Si el humor en el país es negro, su futuro también lo será

Si hiciera un recuento de los abominables casos, como el de Fátima Aldrighetti(una niña de 7 años que, después de haber sido secuestrada, apareció desmembraday con signos de violencia sexual), que exhiben la miseria humana que se vive en Méxicoen materia de seguridad, teclearía hasta el infinito.

Por Mauricio Hernández Cervantes

La violencia se mide en cruces y cicatrices; el humor (algo muy distinto), en risas. Arranco….

Hace un par de años entrevisté a Carmen, una mujer que carísimo ha pagado el precio por ponerle límites a un varón en un país en el que la impunidad es la norma: un psicópata le desfiguró el rostro con ácido y, encima, tras la denuncia, ella tuvo que vivir un viacrucis judicial contra su agresor. También, merecí la confianza de tres chicas que me contaron cómo es la lucha interna al aprender, día tras día, a amar a sus hijos que nacieron producto del peor día de sus vidas, es decir, cuando las violaron. Y el año pasado publiqué (sudando rabia sobre el teclado) las historias de varias madres que aún tienen en las uñas tierra de los páramos yermos en los que buscan (sin suerte, pero con esperanza de titanio) los cuerpos de sus hijas, de sus hermanas, de sus madres, de sus amigas: mexicanas a las que seres sin nombre y sin rostro borraron impunemente del presente y de cualquier futuro.

Sigo. Ejerciendo este noble oficio, contar cosas, he escuchado a mujeres, como, por ejemplo, a la exrepresentante de ONU Mujeres, Patricia Olamendi, y a la reconocida activista Arussi Unda, y gracias a ellas descubrí que no son 11 mujeres las que son asesinadas todos los días en México (como así lo ha sostenido el gobierno): son, por lo menos, 20. Además, atendiendo al testimonio de Leticia, la fundadora de la Red de Madres Buscando a sus Hijos, comprendí que, aunque una madre encuentre al exnovio de su hija que la secuestró y mató, y lo vea (después de tres años) tras las rejas, nunca tendrá la certeza de que ese delincuente permanecerá preso. Ese miedo lo tiene mucha gente más: se sabe que en los despachos judiciales, patrullas, calles y ministerios públicos hay un monstruo invisible que permite que las mujeres desaparezcan (o aparezcan muertas) y no pase nada. Esa realidad ya es innegable.

Si hiciera un recuento de los abominables casos, como el de Fátima Aldrighetti (una niña de 7 años que, después de haber sido secuestrada, apareció desmembrada y con signos de violencia sexual), que exhiben la miseria humana que se vive en México en materia de seguridad, teclearía hasta el infinito. Lo que sí puedo hacer es preguntarme, ¿quién, que haya nacido de una mujer, que reciba un dinero por un trabajo digno, puede burlarse de todo lo anterior?

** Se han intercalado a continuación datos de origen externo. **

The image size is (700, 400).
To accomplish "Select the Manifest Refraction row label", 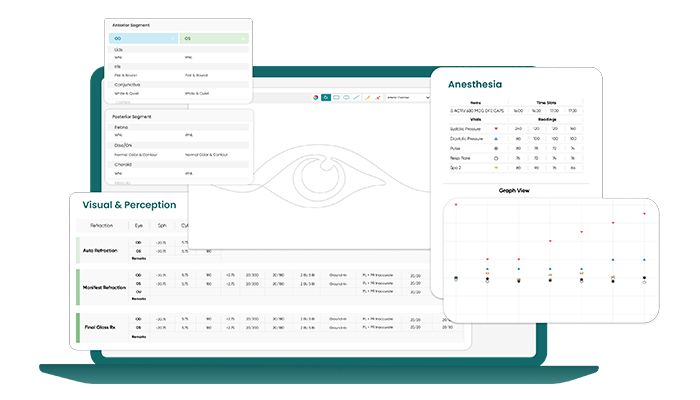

Por supuesto, hago referencia al escándalo que empapó al reality show de moda: La Casa de los Famosos (2024). Y mi respuesta es: nadie. Por supuesto, hago referencia al individuo (escribir su nombre me da repelús) que catalogó de “humor negro” a toda la burricie que salió de su boca como “una mujer menos que maltratar”, o la alusión que hizo a quemarle la cara con agua y aceite a una de sus compañeras. Por supuesto, no comprendo cómo fue que la televisora y la productora no lo expulsaron del programa y lo vetaron inmediatamente. Hay cosas que van más allá de los contratos.

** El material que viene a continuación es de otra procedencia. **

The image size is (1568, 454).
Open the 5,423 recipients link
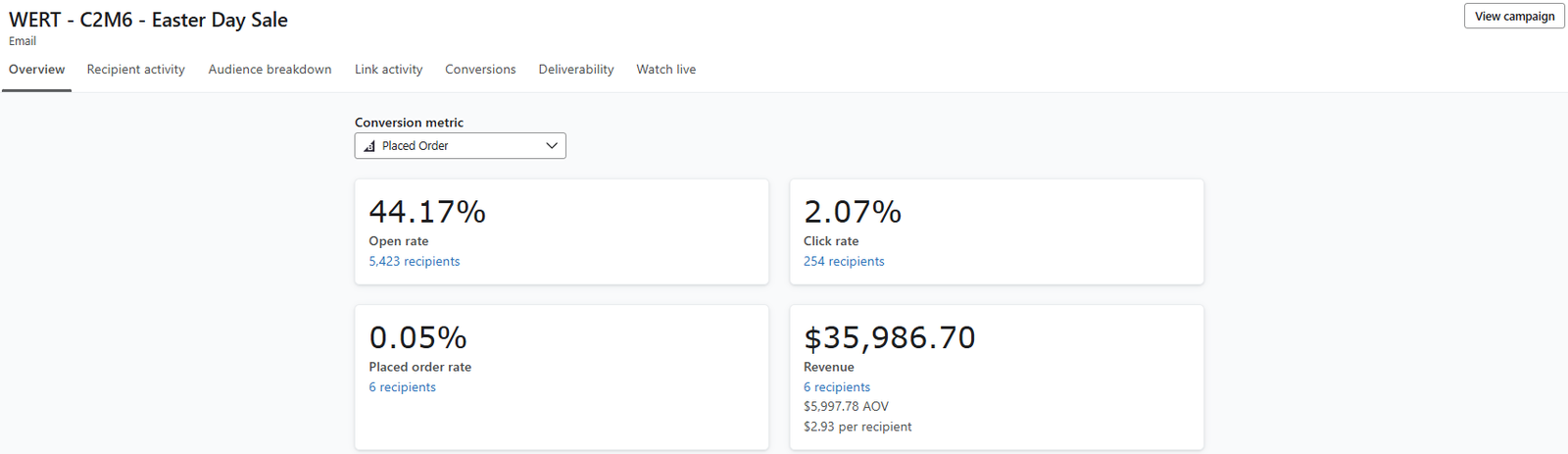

Y, ahora, el quid del asunto. Como usted ya lo sabe, estimada lectora, estimado lector, fue la sociedad civil (espectadores, consumidores, etcétera) la que presionó a los patrocinadores de ese programa para que en su merecido espacio de entretenimiento no se le diera más exposición (y, por supuesto, dinero) a un misógino y agresor en potencia que se mofa de algo que en latitudes más civilizadas se considera “delito de odio” y “violencia de género”. En pocas palabras, fue el público de ese show el que se volcó en las redes sociales para no normalizar algo tan repugnante como es la risa de un varón maltratando a una mujer.

Sí, me atrevo a escribir “latitudes más civilizadas” porque hay números indefendibles: aquí, una persona desaparece cada hora; aquí, 20 mujeres son asesinadas todos los días. ¿Sigo? En definitiva, Dinamarca no tiene cifras; muchísimo menos, esas realidades.

Ahora bien, si a alguien estos datos (o, peor aún, casos) le parece que pueden ser la masa madre de chistes o de, llamémosle, humor negro, entonces el futuro de este país (con todos nosotros dentro) tendrá el mismo color. Por lo pronto, el “humorista” en cuestión está en la calle y se presume que ganó, por lo menos, más de dos millones y medio de pesos gracias al “arduo” esfuerzo de sus “chistes”. Eso, en Dinamarca, es inadmisible; aquí debería de serlo también.